Cette jurisprudence n’étant pas rétroactive, la nouvelle voie de recours ouverte ne pourra être exercée par les tiers, qui n’en bénéficiaient pas auparavant, que contre les contrats signés à compter de la date de cette décision. Pour les contrats signés avant cette date, l’ancienne voie de recours contre les actes « détachables » leur reste ouverte.
En vertu de la jurisprudence Martin3, les tiers ne pouvaient contester que les actes administratifs dits « détachables » du contrat. L’arrêt Département de Tarn-et-Garonne, en ouvrant par principe le recours direct contre le contrat aux tiers, met fin à cette jurisprudence datant du début du XXème siècle.
S’inscrivant ainsi dans la continuité naturelle de l’arrêt fondateur Tropic Travaux Signalisations4 qui avait ouvert l’accès au juge du contrat aux tiers concurrents évincés, ce revirement de jurisprudence majeur marque le point d’orgue de décennies de controverse doctrinale portant sur la problématique de l’accès des tiers au contentieux de pleine juridiction en matière contractuelle.
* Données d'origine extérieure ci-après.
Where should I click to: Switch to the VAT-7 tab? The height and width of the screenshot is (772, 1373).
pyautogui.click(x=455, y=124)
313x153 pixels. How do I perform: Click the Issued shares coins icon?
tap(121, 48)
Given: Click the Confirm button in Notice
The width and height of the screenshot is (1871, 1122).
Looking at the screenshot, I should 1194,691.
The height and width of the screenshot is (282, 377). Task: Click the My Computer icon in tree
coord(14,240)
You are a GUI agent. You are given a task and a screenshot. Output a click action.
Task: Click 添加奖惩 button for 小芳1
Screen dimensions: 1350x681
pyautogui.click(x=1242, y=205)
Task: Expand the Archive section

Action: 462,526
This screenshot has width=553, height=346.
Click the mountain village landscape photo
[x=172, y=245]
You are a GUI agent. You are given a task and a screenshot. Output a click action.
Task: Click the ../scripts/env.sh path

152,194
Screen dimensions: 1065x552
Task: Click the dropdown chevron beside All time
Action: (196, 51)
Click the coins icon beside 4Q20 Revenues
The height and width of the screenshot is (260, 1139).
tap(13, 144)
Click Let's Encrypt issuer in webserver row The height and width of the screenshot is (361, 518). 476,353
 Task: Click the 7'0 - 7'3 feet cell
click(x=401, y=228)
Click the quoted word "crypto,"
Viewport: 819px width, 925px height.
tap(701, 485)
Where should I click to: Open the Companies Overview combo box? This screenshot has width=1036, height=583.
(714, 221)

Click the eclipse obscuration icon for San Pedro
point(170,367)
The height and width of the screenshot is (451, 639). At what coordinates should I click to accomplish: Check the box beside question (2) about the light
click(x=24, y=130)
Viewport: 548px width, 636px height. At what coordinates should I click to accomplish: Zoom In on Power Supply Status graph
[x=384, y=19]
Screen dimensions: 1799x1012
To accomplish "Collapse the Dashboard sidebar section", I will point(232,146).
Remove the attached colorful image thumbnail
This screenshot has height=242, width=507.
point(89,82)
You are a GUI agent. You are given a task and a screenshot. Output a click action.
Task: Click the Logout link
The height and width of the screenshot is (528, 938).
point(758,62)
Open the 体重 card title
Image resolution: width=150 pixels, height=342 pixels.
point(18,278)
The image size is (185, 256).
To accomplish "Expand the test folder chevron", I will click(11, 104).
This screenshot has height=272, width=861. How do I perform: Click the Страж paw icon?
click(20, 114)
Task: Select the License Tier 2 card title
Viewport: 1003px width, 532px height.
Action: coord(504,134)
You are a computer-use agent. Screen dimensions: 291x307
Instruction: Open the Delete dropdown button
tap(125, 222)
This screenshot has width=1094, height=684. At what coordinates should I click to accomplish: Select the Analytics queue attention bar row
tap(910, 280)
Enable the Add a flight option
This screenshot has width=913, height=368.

Identifié par le rapporteur public Dacosta dans ses conclusions, le point névralgique de la controverse pouvait se résumer en une question: comment conserver « l’équilibre entre les stabilité des relations contractuelles et droit au juge, tout en réduisant la durée de la période d’insécurité juridique, pour les parties, qui s’attache à l’existence des voies de recours? ».
Sa réponse, limpide, fut celle adoptée par le Conseil d’Etat: « il s’agit de déplacer l’intégralité du débat contentieux devant le juge du contrat, quel que soit le tiers concerné, de telle sorte qu’aucune autre voie contentieuse ne puisse prospérer une fois le contrat signé ».
LE PRINCIPE DE L’ACCÈS DES TIERS AU JUGE DU CONTRAT
L’arrêt Département de Tarn-et-Garonne ouvre le recours direct contre le contrat à tous les tiers susceptibles d’être lésés, dans leurs intérêts, par sa passation ou ses clauses, et ce, y compris en faisant valoir, devant le juge du contrat, l’illégalité des actes « détachables » du contrat.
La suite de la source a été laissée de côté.